* _Your assignment_: For the listing below, work out how many lines hold the word "field" and give that number by itself.

* _Provided data_:
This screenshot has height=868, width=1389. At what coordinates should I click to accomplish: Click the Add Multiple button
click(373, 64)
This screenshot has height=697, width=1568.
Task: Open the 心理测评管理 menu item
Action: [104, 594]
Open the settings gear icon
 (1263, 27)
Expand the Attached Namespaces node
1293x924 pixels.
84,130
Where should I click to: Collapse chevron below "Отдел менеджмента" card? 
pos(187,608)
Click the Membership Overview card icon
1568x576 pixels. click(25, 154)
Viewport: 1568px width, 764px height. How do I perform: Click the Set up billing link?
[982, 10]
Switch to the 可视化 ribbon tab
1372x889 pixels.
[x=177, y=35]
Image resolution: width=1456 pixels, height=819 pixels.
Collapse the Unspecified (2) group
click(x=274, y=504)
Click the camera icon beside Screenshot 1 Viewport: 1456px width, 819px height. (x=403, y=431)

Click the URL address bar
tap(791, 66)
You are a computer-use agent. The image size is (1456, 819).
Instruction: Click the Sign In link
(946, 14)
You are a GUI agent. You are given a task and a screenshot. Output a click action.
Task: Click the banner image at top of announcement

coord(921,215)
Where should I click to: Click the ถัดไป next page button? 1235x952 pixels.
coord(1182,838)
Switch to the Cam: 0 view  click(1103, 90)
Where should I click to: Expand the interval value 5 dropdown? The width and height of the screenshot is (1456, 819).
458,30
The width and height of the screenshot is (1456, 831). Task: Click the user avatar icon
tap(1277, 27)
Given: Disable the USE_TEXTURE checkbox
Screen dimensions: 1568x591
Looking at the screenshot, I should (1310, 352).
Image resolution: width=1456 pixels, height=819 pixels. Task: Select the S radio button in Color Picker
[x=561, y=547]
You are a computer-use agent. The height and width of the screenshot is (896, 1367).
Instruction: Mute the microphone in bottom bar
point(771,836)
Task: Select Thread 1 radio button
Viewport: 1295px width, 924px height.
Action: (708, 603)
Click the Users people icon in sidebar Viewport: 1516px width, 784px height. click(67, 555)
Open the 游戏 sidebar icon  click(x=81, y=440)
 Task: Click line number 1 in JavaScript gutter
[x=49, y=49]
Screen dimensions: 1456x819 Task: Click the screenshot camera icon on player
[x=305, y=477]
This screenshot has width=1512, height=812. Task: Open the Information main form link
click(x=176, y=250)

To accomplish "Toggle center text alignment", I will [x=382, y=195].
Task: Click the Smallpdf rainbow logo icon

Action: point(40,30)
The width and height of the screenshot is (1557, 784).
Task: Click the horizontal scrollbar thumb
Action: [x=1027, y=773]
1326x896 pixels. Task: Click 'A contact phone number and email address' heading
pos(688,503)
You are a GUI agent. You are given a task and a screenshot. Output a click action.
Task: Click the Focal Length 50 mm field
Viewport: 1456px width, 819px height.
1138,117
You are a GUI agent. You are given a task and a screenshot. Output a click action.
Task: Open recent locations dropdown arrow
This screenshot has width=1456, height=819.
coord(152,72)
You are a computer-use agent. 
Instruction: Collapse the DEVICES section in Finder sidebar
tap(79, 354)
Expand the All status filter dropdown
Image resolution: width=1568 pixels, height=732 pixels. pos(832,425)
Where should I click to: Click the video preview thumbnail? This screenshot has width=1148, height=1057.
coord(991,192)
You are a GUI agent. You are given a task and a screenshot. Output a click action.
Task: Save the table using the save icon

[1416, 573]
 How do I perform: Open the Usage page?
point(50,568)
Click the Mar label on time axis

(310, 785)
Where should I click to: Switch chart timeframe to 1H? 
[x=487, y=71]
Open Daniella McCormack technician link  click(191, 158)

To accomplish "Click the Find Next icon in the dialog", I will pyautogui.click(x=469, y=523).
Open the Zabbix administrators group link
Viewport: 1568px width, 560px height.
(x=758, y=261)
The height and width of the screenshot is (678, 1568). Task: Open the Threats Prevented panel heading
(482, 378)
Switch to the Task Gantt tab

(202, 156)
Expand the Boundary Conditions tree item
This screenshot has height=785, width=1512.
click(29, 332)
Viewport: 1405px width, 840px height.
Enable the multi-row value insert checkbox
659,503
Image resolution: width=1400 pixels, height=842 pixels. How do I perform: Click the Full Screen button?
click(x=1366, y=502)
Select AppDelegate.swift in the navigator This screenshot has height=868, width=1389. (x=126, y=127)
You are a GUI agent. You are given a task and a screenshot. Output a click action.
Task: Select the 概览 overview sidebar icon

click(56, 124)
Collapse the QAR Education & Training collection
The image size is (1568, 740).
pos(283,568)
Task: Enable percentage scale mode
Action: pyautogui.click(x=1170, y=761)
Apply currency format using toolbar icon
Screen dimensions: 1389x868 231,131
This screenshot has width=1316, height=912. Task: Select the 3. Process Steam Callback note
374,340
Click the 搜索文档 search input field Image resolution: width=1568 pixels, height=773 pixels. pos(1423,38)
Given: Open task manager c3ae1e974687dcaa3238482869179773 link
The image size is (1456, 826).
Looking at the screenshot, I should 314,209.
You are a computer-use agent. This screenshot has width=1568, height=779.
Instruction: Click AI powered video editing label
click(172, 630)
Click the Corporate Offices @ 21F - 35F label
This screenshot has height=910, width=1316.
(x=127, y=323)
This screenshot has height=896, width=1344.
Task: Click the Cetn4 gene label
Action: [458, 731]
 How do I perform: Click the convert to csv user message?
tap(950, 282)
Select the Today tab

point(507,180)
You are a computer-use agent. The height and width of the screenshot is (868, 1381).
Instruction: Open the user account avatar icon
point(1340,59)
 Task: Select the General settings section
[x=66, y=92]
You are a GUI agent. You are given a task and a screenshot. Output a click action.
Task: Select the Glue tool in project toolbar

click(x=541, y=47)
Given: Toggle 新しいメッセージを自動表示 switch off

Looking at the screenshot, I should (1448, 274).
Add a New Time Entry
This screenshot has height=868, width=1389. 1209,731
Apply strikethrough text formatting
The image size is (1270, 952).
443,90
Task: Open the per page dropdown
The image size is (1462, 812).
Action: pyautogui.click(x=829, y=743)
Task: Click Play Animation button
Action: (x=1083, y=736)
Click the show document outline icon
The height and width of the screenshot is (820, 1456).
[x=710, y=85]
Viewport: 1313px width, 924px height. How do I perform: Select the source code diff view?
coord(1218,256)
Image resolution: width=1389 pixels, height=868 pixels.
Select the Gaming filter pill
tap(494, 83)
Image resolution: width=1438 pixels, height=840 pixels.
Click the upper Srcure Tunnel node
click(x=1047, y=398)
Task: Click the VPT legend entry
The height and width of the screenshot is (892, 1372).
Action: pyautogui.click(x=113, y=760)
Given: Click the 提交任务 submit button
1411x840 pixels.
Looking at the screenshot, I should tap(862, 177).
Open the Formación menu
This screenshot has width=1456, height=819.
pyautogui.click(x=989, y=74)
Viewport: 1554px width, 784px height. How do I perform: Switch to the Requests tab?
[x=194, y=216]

* _Result for this task_: 2